Don’t get me wrong. There are certainly great investment bankers — bankers like Janica Lane, at Piper Jaffray, David Jacquin, at North Point Advisors, and Houlihan Lokey’s Jay Novak. They are, however, Kingmakers, and by definition represent not the majority but the minority. As a result, before you choose how you will raise capital and with whom, it’s critical to do your due diligence.

When I talk to companies seeking investors, I give them seven questions to ask every potential investment bank.

  1. What is your success rate? While industry-wide statistics are hard to come by, it’s not uncommon to hear success rates of 25-35%. So before you decide on an adviser ask yourself: Are you comfortable paying a hefty retainer for a one in three chance of closing a deal?
  2. Why do you love my company? Make the bankers get specific. If they can’t convince you that they are strong believers in you, your management team and your business, they certainly aren’t going to be compelling when they present to potential buyers or investors.

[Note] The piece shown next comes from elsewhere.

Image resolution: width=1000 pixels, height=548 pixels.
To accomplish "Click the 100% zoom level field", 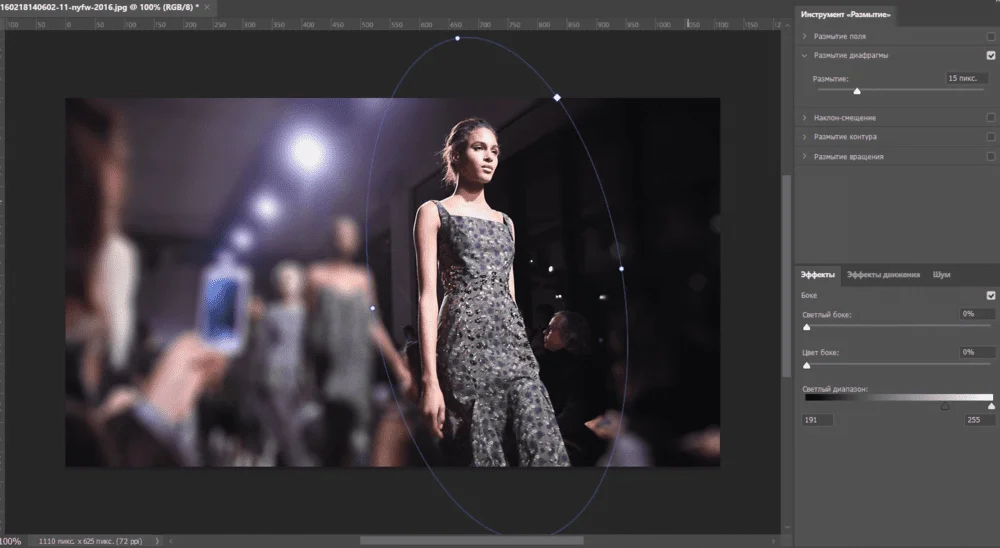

  3. What’s the average time to close a deal? Don’t have them guess and don’t let them beat around the bush. Have them confirm their representation in an email with specifics after they run the analysis. Time is money—your money. Once you sign an engagement letter with an investment bank, the meter is running. If the fee structure is weighted toward a retainer rather than a commission, the banker has less of an incentive to close a deal quickly. Often, investment bankers will take three or four months before they even BEGIN to talk to investors.

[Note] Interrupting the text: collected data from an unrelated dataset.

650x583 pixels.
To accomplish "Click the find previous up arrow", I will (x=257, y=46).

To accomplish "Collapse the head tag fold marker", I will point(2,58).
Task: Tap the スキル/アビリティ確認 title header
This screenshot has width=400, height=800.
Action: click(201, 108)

  4. What experience do you have with companies in our size range and in our industry? Size matters. So does industry. If you work with investment bankers who tend to work with larger companies, what do you think will happen if a larger client needs their attention or a larger prospect comes their way? Suddenly, you are a second or third tier customer. What if they have no recent clients in your industry? You can bet they don’t have the ears of the most relevant investors or buyers.
  5. Can you give me five references? You should ask for introductions to five companies: two that were successful in their raise and three that were not. Ideally, these references will be in your industry and in your company’s size range. Have them be recent and make sure they all worked with your specific banker, not just the bank itself.
  6. Who are the first five people you want to call about my company? Who are five people you won’t call? If you’re a $15-million food company, your investment banker should not be wasting your time and money calling Fortune 500 strategics or billion-dollar private equity firms. If they say “Nestle” say “that’s great—who at Nestle, and when was the last time you talked with him or her?”
  7. What are your average fees in the past year and what has the split been between a retainer and commission? This tells you a lot. A very high retainer doesn’t incentivize your banker to close a deal. Conversely, investment banks that rely heavily on commissions are motivated to close transactions quickly and at the highest valuation possible, and they are inclined to only take on companies in which they believe strongly.

Sooner or later nearly every growth company needs to raise capital, be it through borrowing, an equity investment, or M&A. We’re past the days of blindly picking an investment bank and entrusting “the experts” to go out and find capital. Only investment banks that directly align their business model and compensation with the interests of their clients will survive as online investing platforms continue to transform the capital raising landscape.